Hablar de la Revolución es hablar del inicio de la construcción de la Nación, tras años de lucha armada. La segunda mitad del Siglo XIX, que se extendió hasta 1910, estuvo marcada por la vida de dos personajes: Benito Juárez y Porfirio Díaz, ambos liberales y ambos oaxaqueños. Uno impulsor de la democracia y la justicia social, y el otro impulsor de la modernización económica del país.
A Juárez le importaban las libertades y la identidad política nacional: las leyes, la República, las instituciones, el Estado y la soberanía. A Díaz lo movían los intereses económicos, la posición de México ante el mundo. Fue durante el largo periodo de este último (que inició con la promesa de la “no reelección” y terminó con una dictadura) que se avanzó sustancialmente en la construcción de la red ferroviaria nacional, en la exportación de mercancías y el libre comercio, y en la captación de inversiones extranjeras.
Sin embargo, también fue en esta etapa que se ampliaron notablemente las brechas de desigualdad (producto de la concentración de la riqueza), se suprimieron las endebles libertades de la época, se despojaron a miles de campesinos de sus tierras con el pretexto del desarrollo nacional y finalmente, se concentró el poder en un solo hombre. Por ello la Revolución se hizo inminente, pues además para esos años prácticamente el 90% de la población era analfabeta y pobre. Todo era cuestión de encender la mecha.
La Revolución que inició en 1910 puso fin a esa dictadura y trazó el rumbo para la construcción de una nueva Nación. La Constitución de 1917 sería el documento sobre el cual descansaría el andamiaje legal de ese nuevo y ambicioso proyecto, que algunos historiadores dicen, no ha podido concluir debido a la incesante lucha interna por el poder.

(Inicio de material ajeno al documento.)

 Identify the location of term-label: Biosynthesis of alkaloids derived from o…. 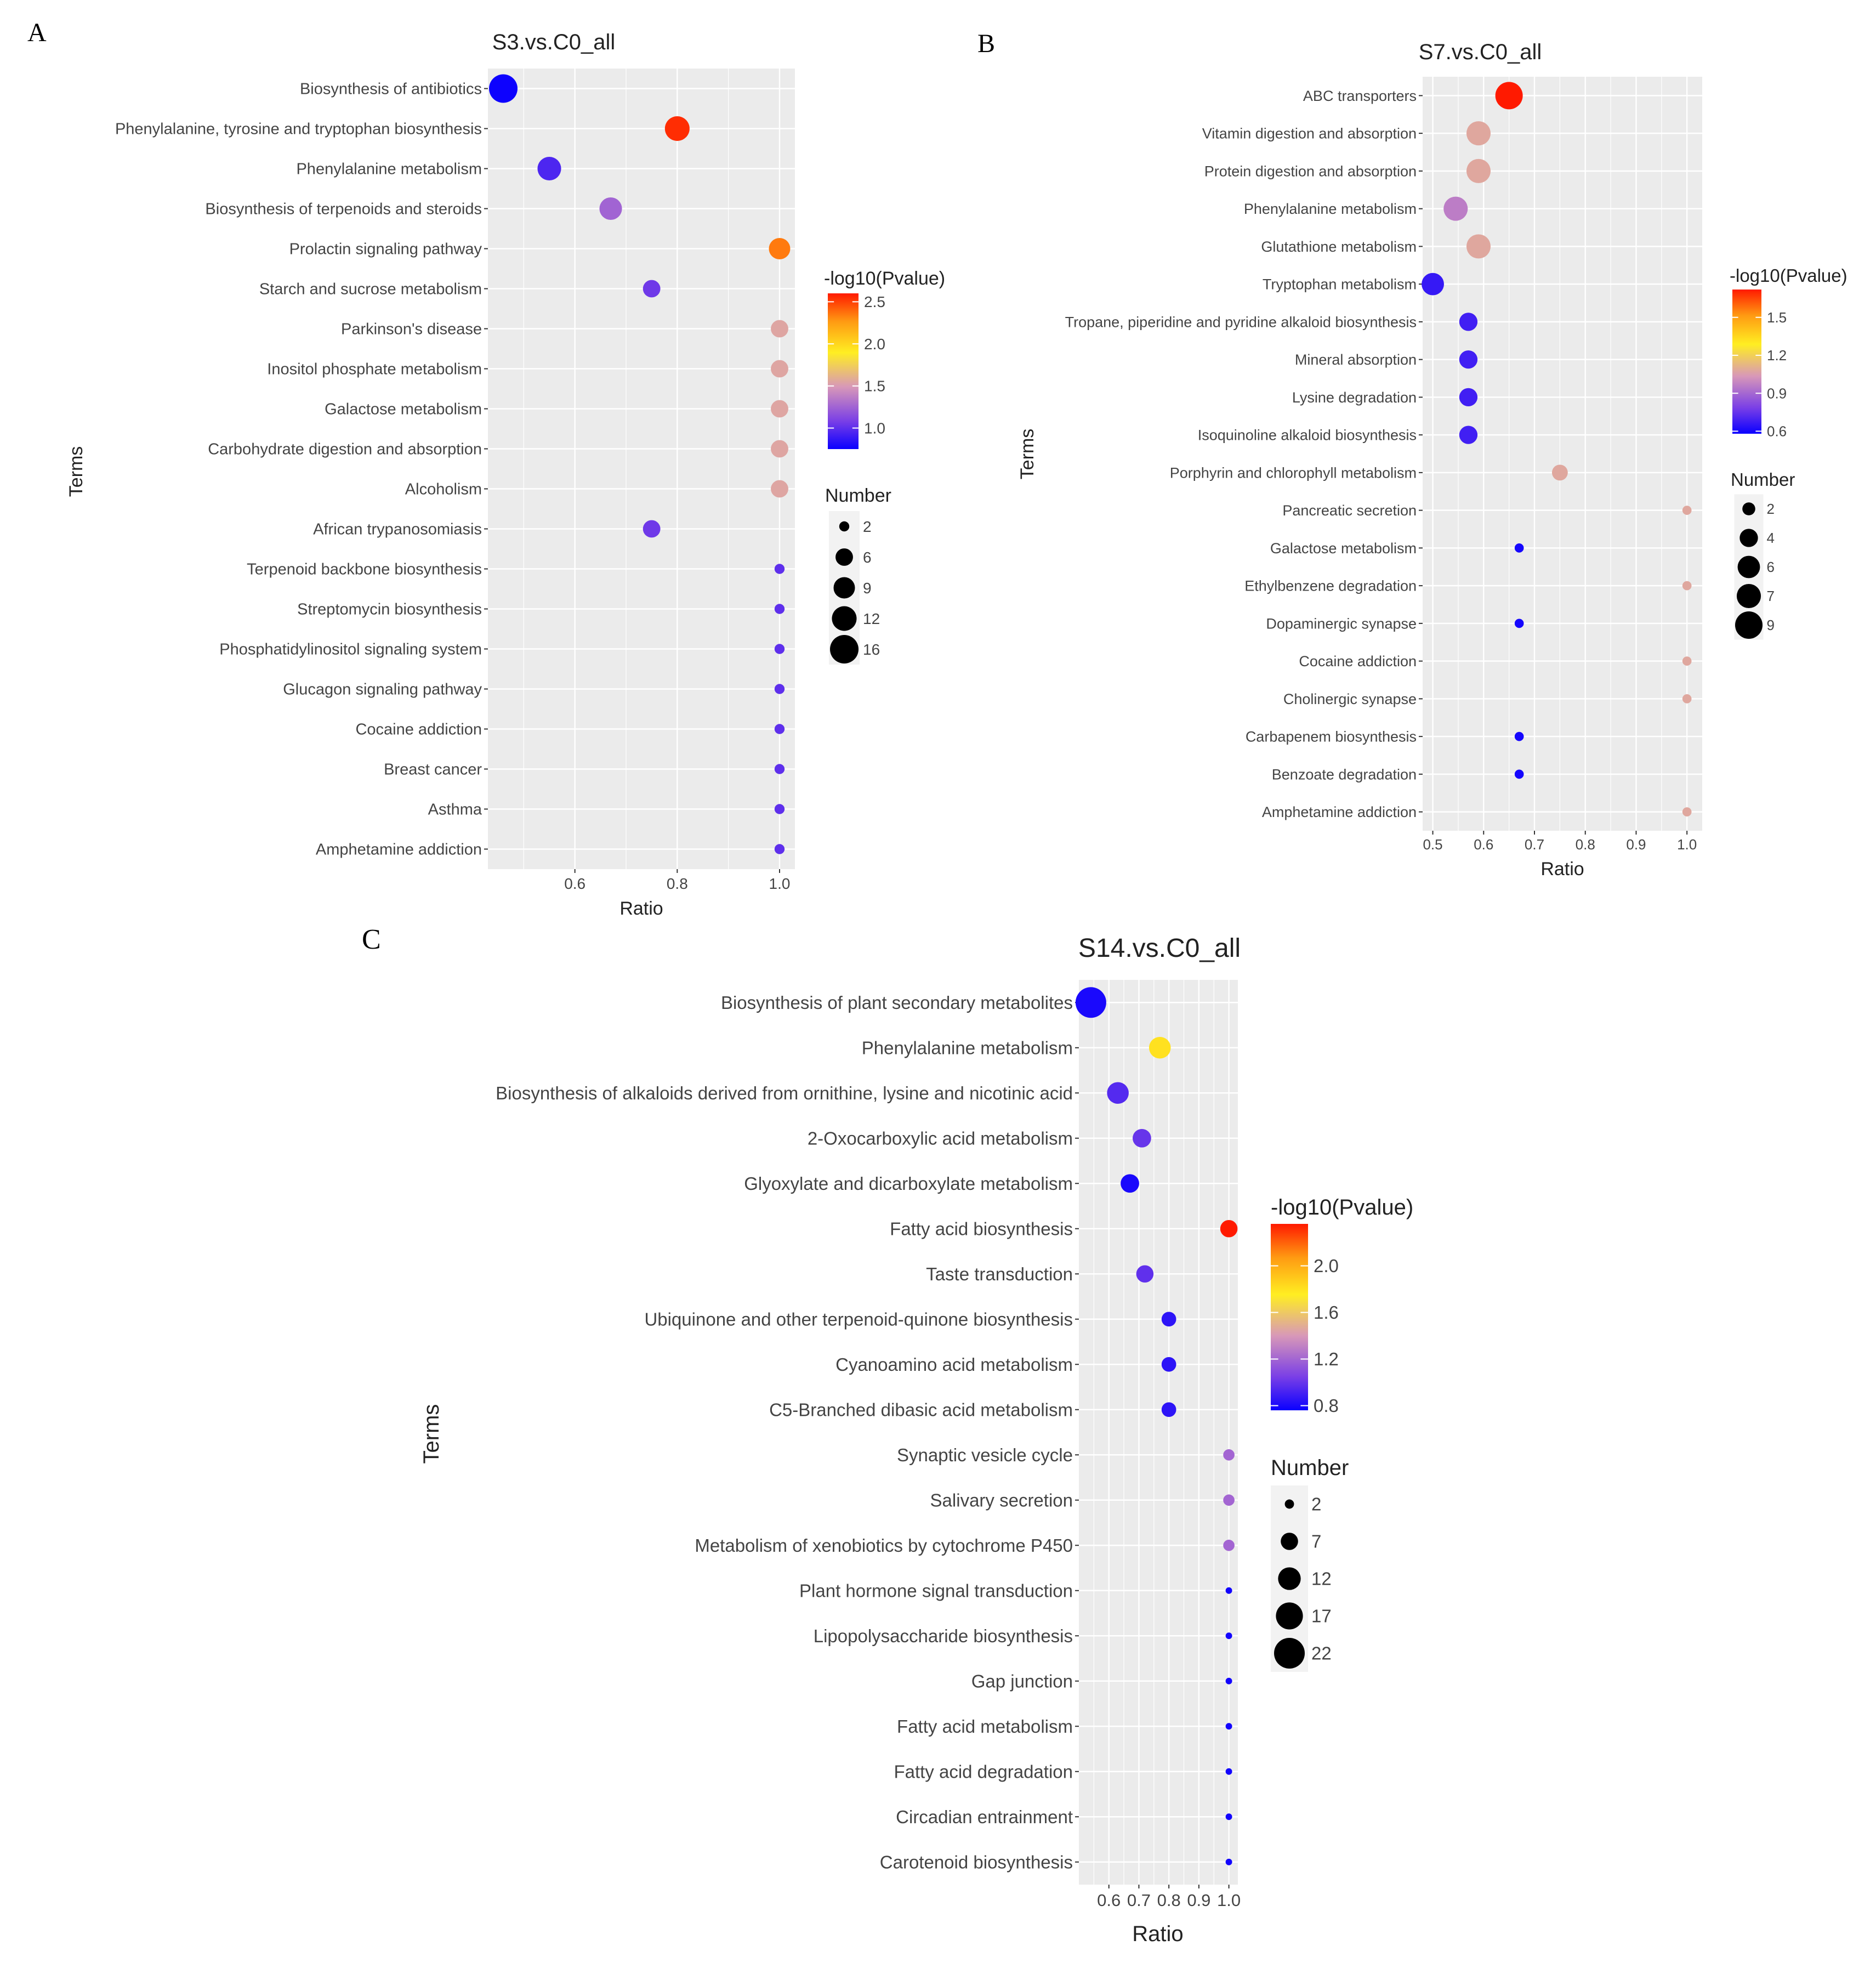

La Revolución buscó también reivindicar las libertades, acabar con las injusticias sociales y construir un nuevo concepto de soberanía nacional, siendo el punto de partida de este último objetivo, la redefinición de la relación con Estados Unidos.
Hombre clave del movimiento fue Francisco I. Madero, quien participó activamente en la lucha armada y posteriormente en la institucionalización de la Revolución. “Madero ha soltado al tigre, veremos si puede controlarlo”, serían las palabras de Porfirio Díaz tras dejar el poder e irse al exilio. Y efectivamente, con las elecciones de 1911, Madero encontró el cauce legal y asumió el primero de cuatro gobiernos posrevolucionarios que intentarían dar forma a la nueva Nación.
Madero no estuvo exento de las calamidades, pues además de la inestabilidad de su gabinete, tuvo que enfrentarse a por lo menos cuatro movimientos armados: el de Emiliano Zapata, el de Bernardo Reyes, el de Pascual Orozco y el de Félix Díaz. Lo anterior confirma, como dije antes, la permanente búsqueda del poder por el poder. El gobierno de Madero terminó con el primer y único golpe militar en la historia de México: la decena trágica de 1913 cerró el capítulo con el asesinato del coahuilense, luego de ser traicionado por su propio Vicepresidente.
La lucha de facciones estuvo presente en los siguientes años. Los jefes de la Revolución, casi todos Generales y líderes por naturaleza, se conocieron mas por sus diferencias que por sus coincidencias. Sobre lógica se desarrollaron los gobiernos de Victoriano Huerta y Venustiano Carranza. También sobre la notable influencia de Estados Unidos en la vida interna de nuestro país.
Lo cierto es que lo que inició con la presidencia de Benito Juárez y Porfirio Díaz, en el que se inscribe la Revolución Mexicana que conmemoramos cada 20 de noviembre, aún es una tarea sin concluir: la construcción de esa Nación de libertades, de justicia social, de democracia viva y orden Constitucional. Una donde prevalezca el Estado de Derecho por encima de cualquier cosa.
Las condiciones son otras y las amenazas también, pero a la vista parece que el dique que sigue impidiendo la consolidación de ese gran proyecto de envergadura llamado México, es precisamente: la lucha del poder por el poder.